Data records
==========

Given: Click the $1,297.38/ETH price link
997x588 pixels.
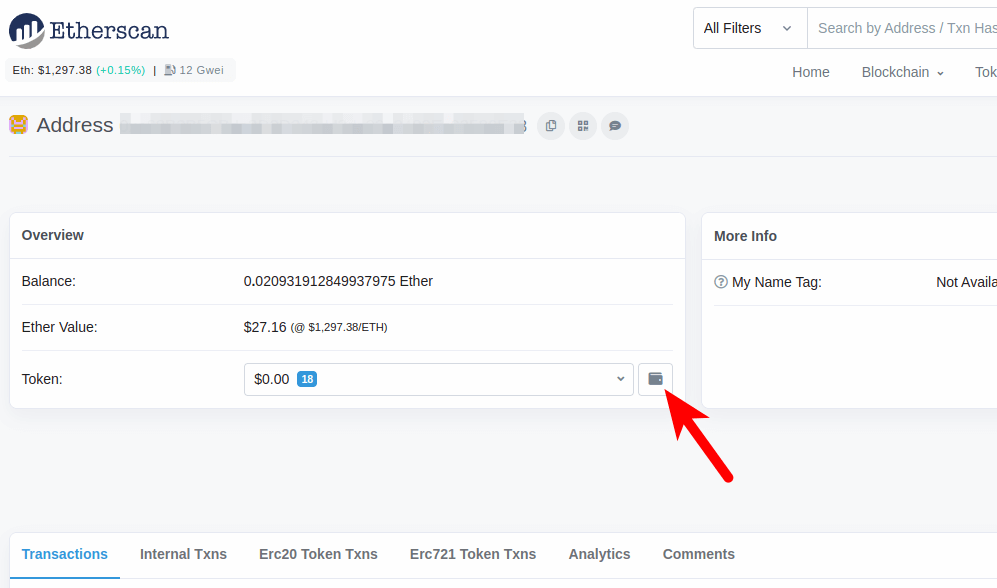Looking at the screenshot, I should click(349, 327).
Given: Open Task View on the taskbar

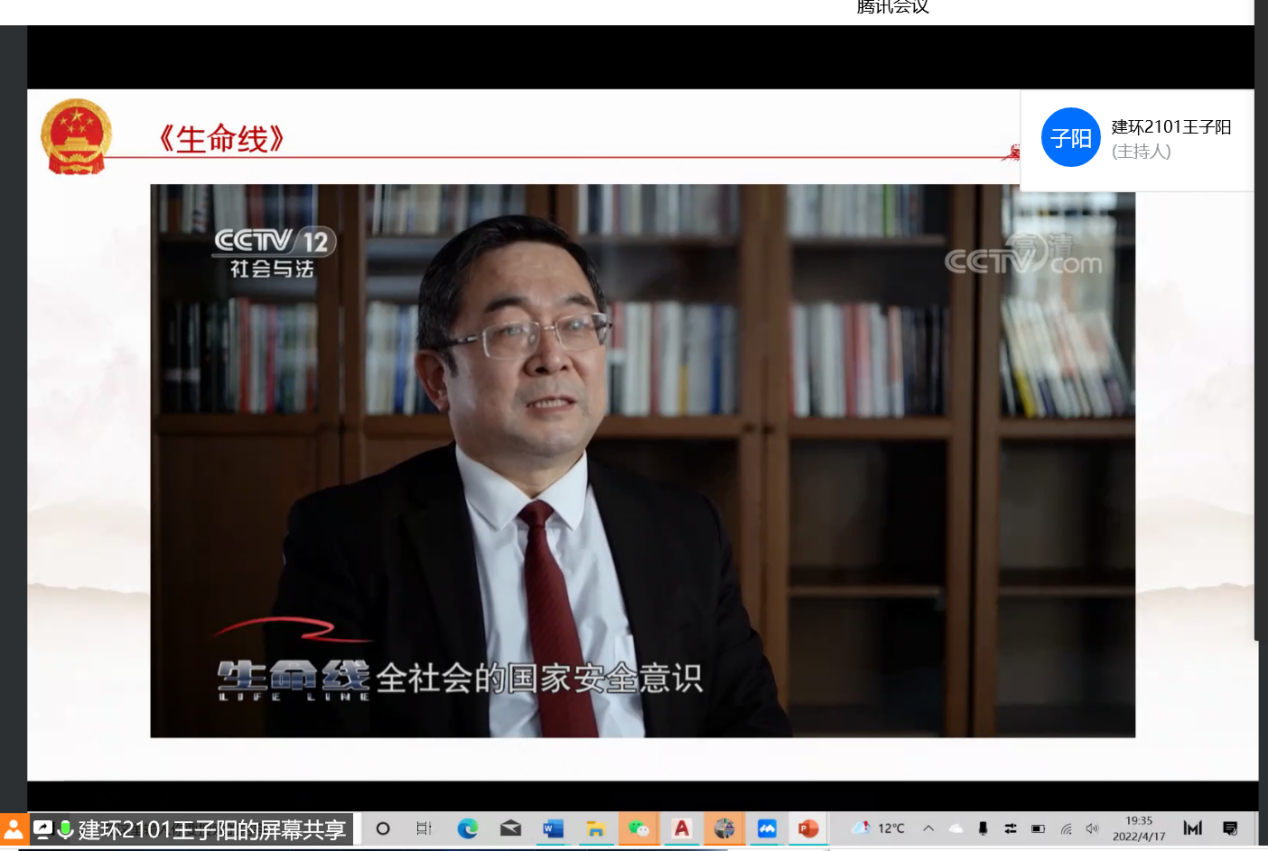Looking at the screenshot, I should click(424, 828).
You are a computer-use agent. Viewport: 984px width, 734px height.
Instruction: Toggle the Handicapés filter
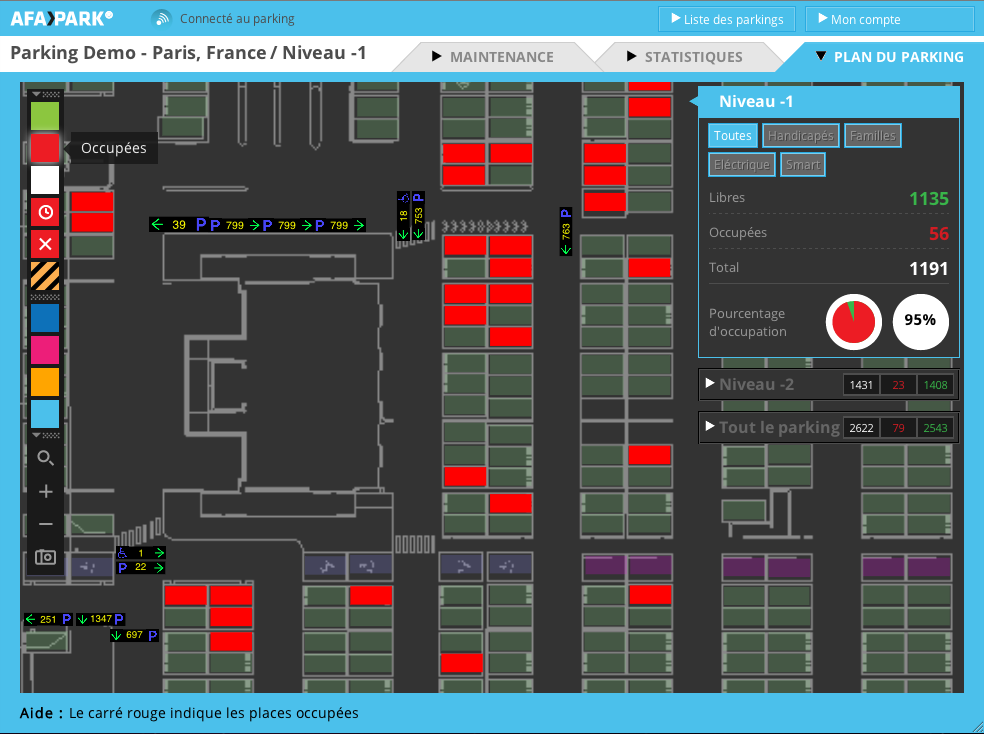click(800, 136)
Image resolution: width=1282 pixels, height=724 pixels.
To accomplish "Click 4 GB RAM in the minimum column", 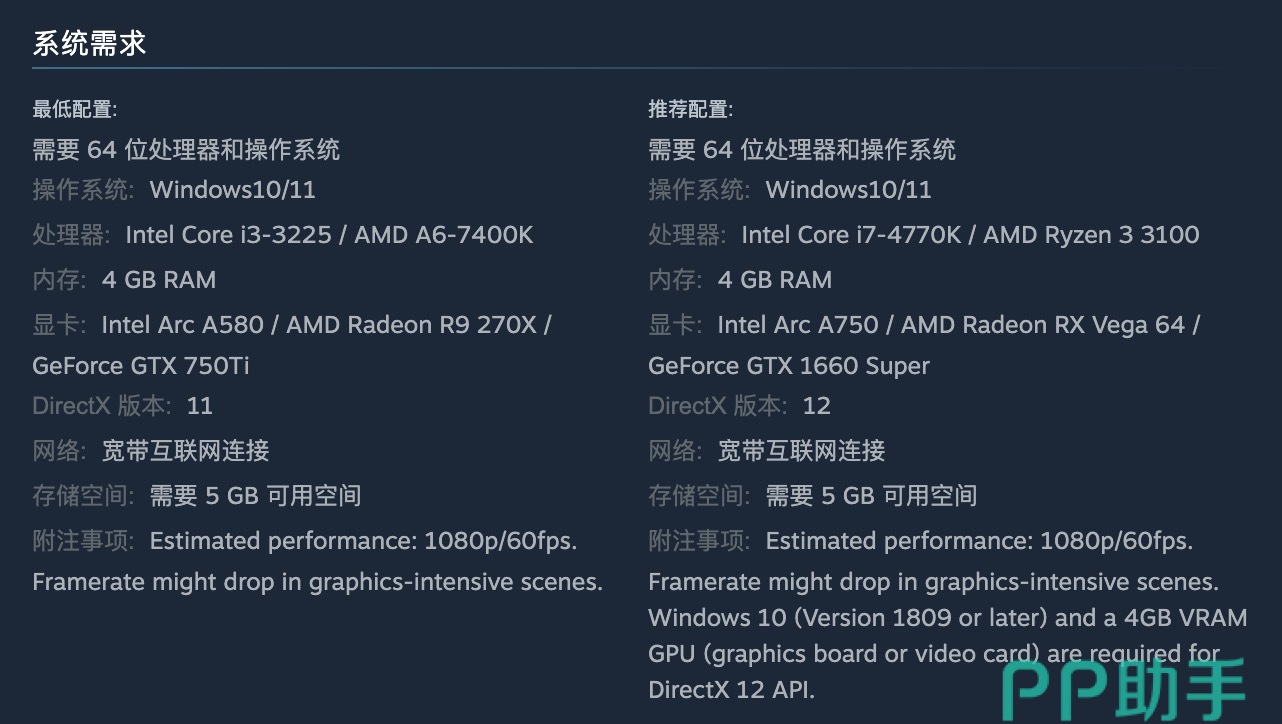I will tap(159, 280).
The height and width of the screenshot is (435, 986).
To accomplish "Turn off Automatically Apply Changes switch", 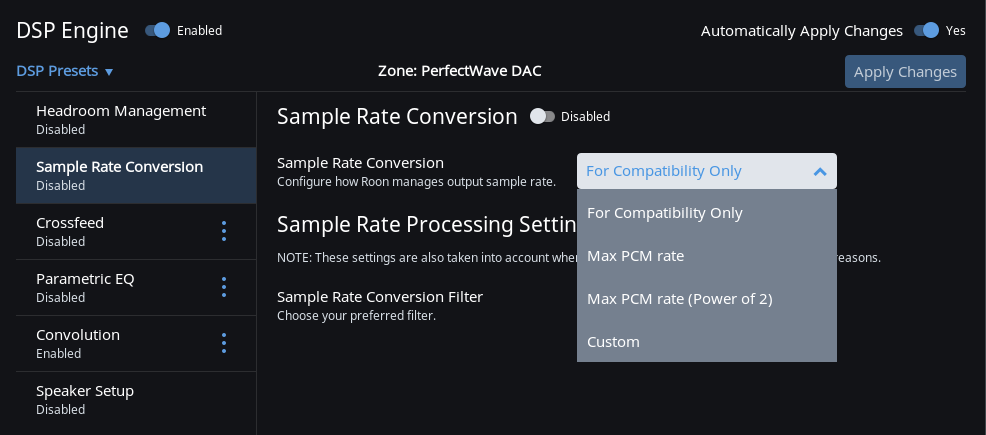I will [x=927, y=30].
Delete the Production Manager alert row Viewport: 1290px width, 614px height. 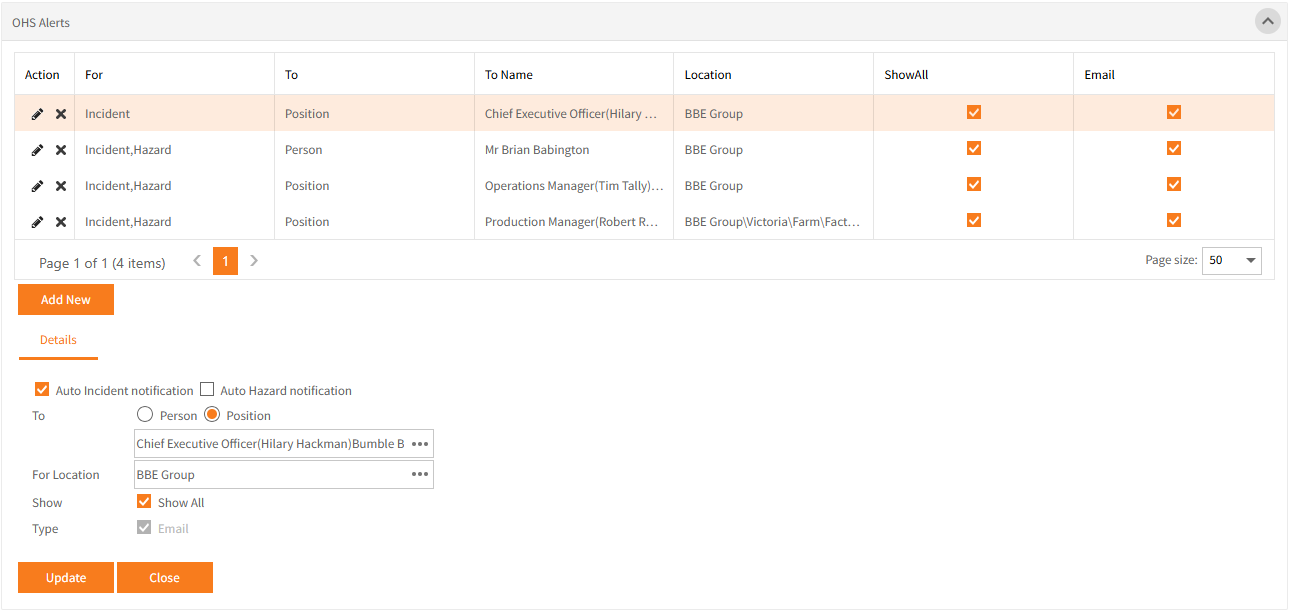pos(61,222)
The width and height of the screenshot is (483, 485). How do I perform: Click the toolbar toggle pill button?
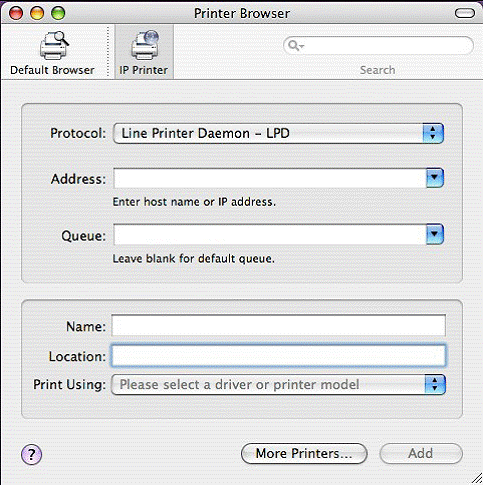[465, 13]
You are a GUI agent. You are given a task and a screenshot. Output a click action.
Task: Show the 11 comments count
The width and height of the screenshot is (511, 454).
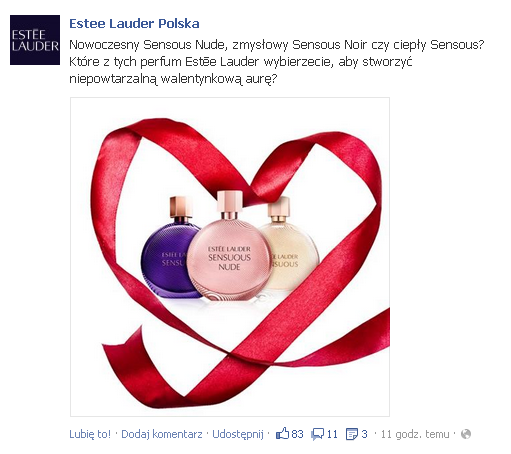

==========

# EXERCISE DETAILS
Format the data, from the line containing "You are a GUI" through the end of the data (both ends included), as a JSON list of strings with one string per line. Skip blank lines and leave out the pictures.

# SOLUTION FOR THIS EXERCISE
[
  "You are a GUI agent. You are given a task and a screenshot. Output a click action.",
  "Task: Show the 11 comments count",
  "The width and height of the screenshot is (511, 454)."
]